* Requirement *
Please copy out the part of the Aztec breed text that begins with the words "The Aztec is a sister" and ends with "background and history.", swapping "relative" for "cousin".
BEGIN Selected excerpt
Section 4 – FOREIGN – Group 3
The Aztec is an impressive muscular and athletic classic patterned cat with the look of the wild, however there are no wild genes used in Aztec bloodlines. The exotic look of the classic tabby patterned Aztec belies its affectionate personality and wonderful temperament. An entirely domestic cat offering the look of the big wild cats, while maintaining the lovely, predictable disposition of the domestic cat makes the Aztec a sought after breed.
The Aztec is the classic patterned sister breed developed from the Ocicat breed, so they share the same history. The Ocicat was created by accident in 1964 when an American breeder was trying to develop a Siamese with ticked points as in the Abyssinian. The matings eventually produced a stunning spotted kitten, which was thought to look similar to an Ocelot resulting in the breed name of Ocicat. The Ocicat was then selectively bred to mimic the look of a wild cat by using only three recognised pedigree breeds, namely the Siamese, Abyssinian and American Shorthair. Their popularity has since spread throughout the world, with the first Ocicats coming to the UK in the late 1980’s. The Aztec is bred in the same way as the Ocicat, and became fully recognised by GCCF as a new breed in 2013.
The Aztec is a sister breed in GCCF to the Ocicat. The Ocicat is the beautiful spotted tabby relative of the Aztec, sharing the same genetic background and history.
The Aztec is a medium to large classic patterned cat, which should have a well muscled, athletic build, with a fairly long tail in good proportion to the body. Aztecs have a strong and dense bone structure, which should make both males and females surprisingly heavy for their size. Their gait mimics the bigger wild cats, with a lowslung stance and high rising shoulder blades when walking, which gives a fluid grace to their movement. Aztecs should have moderately large ears and large almond shaped eyes, which are angled slightly adding to the cat’s exotic look. Their pattern is based on the classic tabby pattern, with a tabby M on the forehead, butterfly markings on the shoulder and swirls and stripes on the body. The pattern should be symmetrical, with the pattern on one side of the cat being the mirror of the other side. On each flank there should be an ‘oyster-shaped’ patch which should ideally be surrounded by one or more unbroken rings, with only the tummy being spotted.
The Aztec comes in 12 colours in total – Tawny, Chocolate, Cinnamon, Blue, Lilac and Fawn and then the same 6 colours but on a silver background. The rich darker coloured cats most resemble wild cats, with the more subtle colours and silver varieties offering some beautiful and striking alternatives. In all colours the coat should be short and closelying with a satin sheen to express the wonderful classic pattern.
END Selected excerpt
BEGIN Records
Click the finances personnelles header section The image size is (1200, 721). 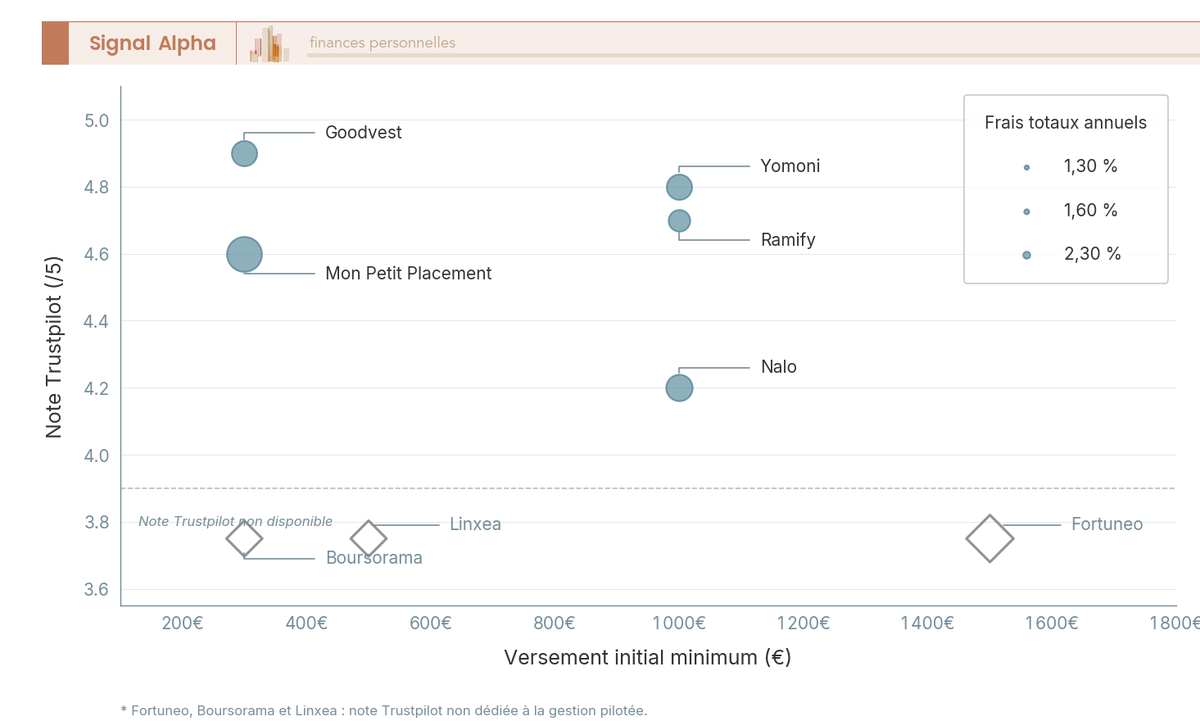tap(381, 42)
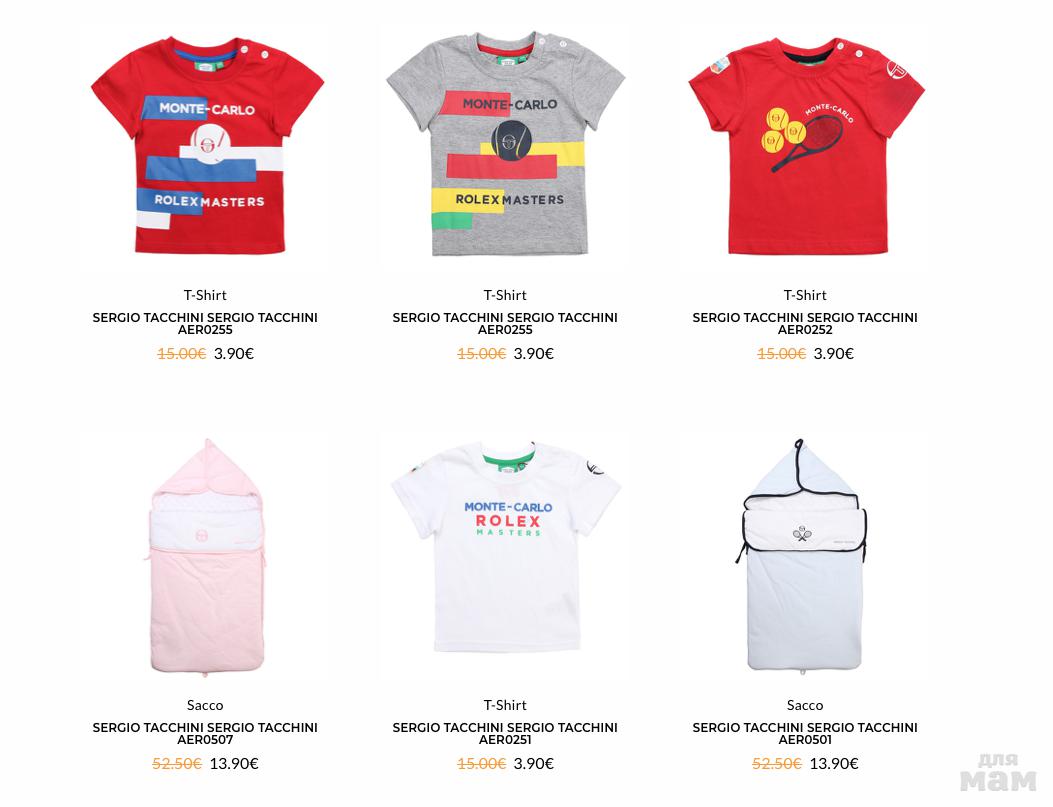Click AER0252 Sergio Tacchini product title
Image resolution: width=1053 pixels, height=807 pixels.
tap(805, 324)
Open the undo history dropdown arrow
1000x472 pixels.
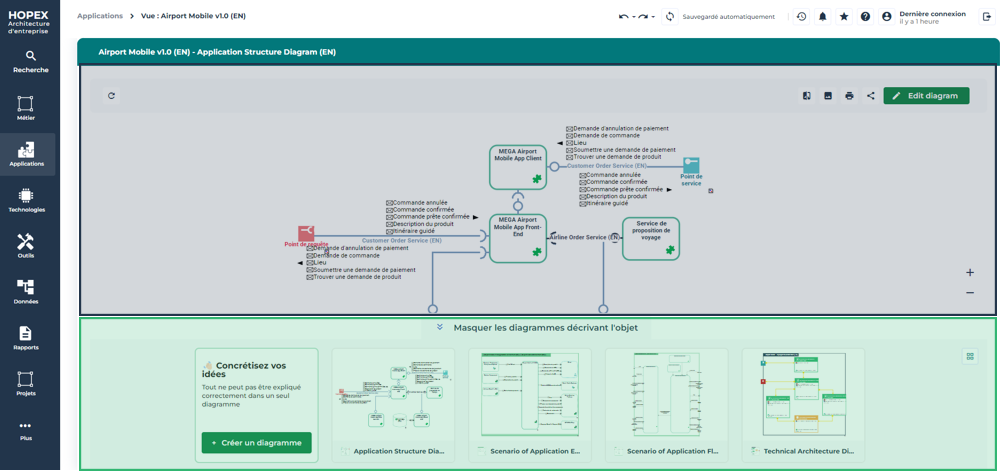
END Records
* Answer *
The Aztec is a sister breed in GCCF to the Ocicat. The Ocicat is the beautiful spotted tabby cousin of the Aztec, sharing the same genetic background and history.